Well, he told himself, this time I really won’t be needing it again.

He had some calls to make.

He had decided how to deal with the mass of contradictions his return journey precipitated, which was that he would simply brazen it out.

He phoned the BBC and asked to be put through to his department head.

“Oh, hello, Arthur Dent here. Look, sorry I haven’t been in for six months but I’ve gone mad.”

“Oh, not to worry. Thought it was probably something like that. Happens here all the time. How soon can we expect you?”

“When do hedgehogs start hibernating?”

“Sometime in spring, I think.”

“I’ll be in shortly after that.”

“Righty-ho.”

He flipped through the Yellow Pages and made a short list of numbers to try.

“Oh, hello, is that the Old Elms Hospital? Yes, I was just phoning to see if I could have a word with Fenella, er…Fenella … good Lord, silly me, I’ll forget my own name next, er, Fenella—isn’t this ridiculous? Patient of yours, dark-haired girl, came in last night…”

“I’m afraid we don’t have any patients called Fenella.”

“Oh, don’t you? I meant Fiona, of course, we just call her Fen—”

“I’m sorry, goodbye.”

Click.

Six conversations along these lines began to take their toll on his mood of vigorous, dynamic optimism, and he decided that before it deserted him entirely he would take it down to the pub and parade it a little.

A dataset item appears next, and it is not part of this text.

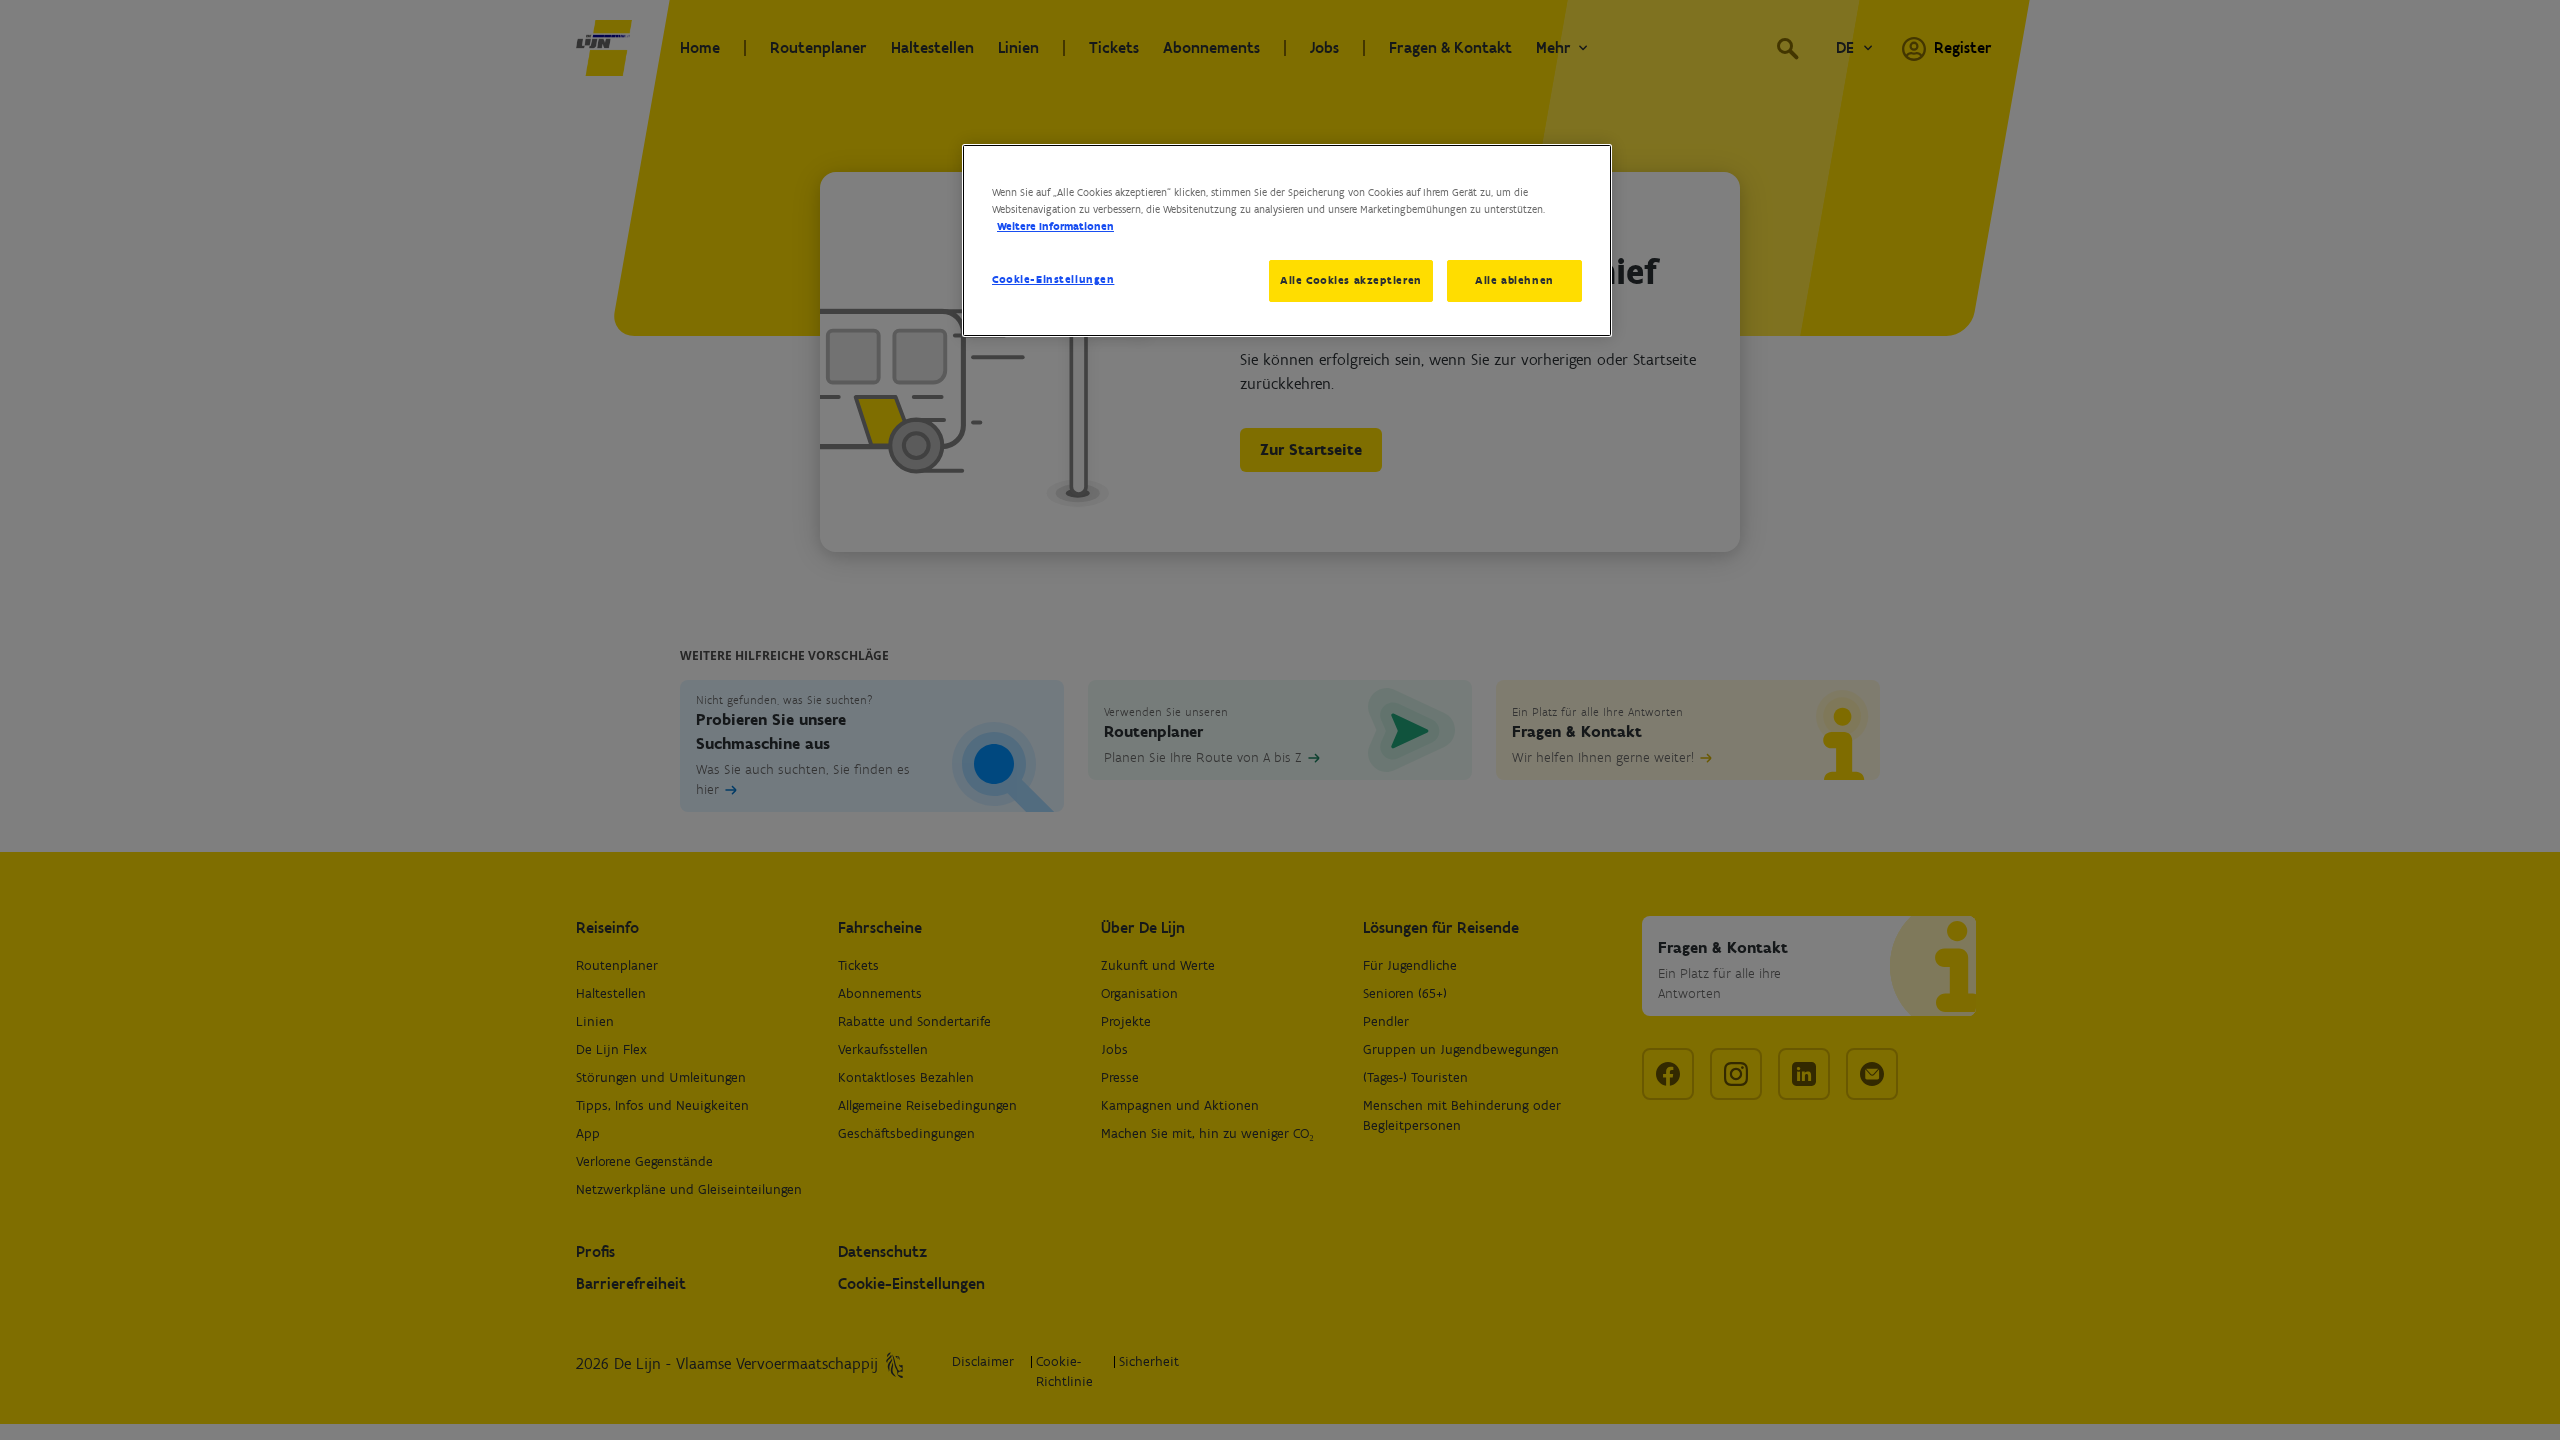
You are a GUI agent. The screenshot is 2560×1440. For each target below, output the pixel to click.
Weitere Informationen (1055, 226)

He had the perfect idea for explaining away every inexplicable weirdness about himself at a stroke, and he whistled as he pushed open the door which had so daunted him last night.

“Arthur!!!!”

He grinned cheerfully at the boggling eyes that stared at him from all corners of the pub, and told them all what a wonderful time he’d had in Southern California.

Chapter 9

e accepted another pint and took a pull at it. “Of course, I had my own personal alchemist, too.”

“You what?”

He was getting silly and he knew it. Exuberance and Hall and Woodhouse best bitter was a mixture to be wary of, but one of the first effects it has is to stop you being wary of things, and the point at which Arthur should have stopped and explained no more was the point at which he started instead to get inventive.

“Oh yes,” he insisted with a happy glazed smile, “it’s why I’ve lost so much weight.”

“What?” said his audience.

“Oh yes,” he said again, “the Californians have rediscovered alchemy, oh yes.”

He smiled again.

“Only,” he said, “it’s in a much more useful form than that which in”—he paused thoughtfully to let a little grammar assemble in his head—“in which the ancients used to practice it. Or at least,” he added, “failed to practice it. They couldn’t get it to work, you know. Nostradamus and that lot. Couldn’t cut it.”

“Nostradamus?” said one of his audience.

“I didn’t think he was an alchemist,” said another.

“I thought,” said a third, “he was a seer.”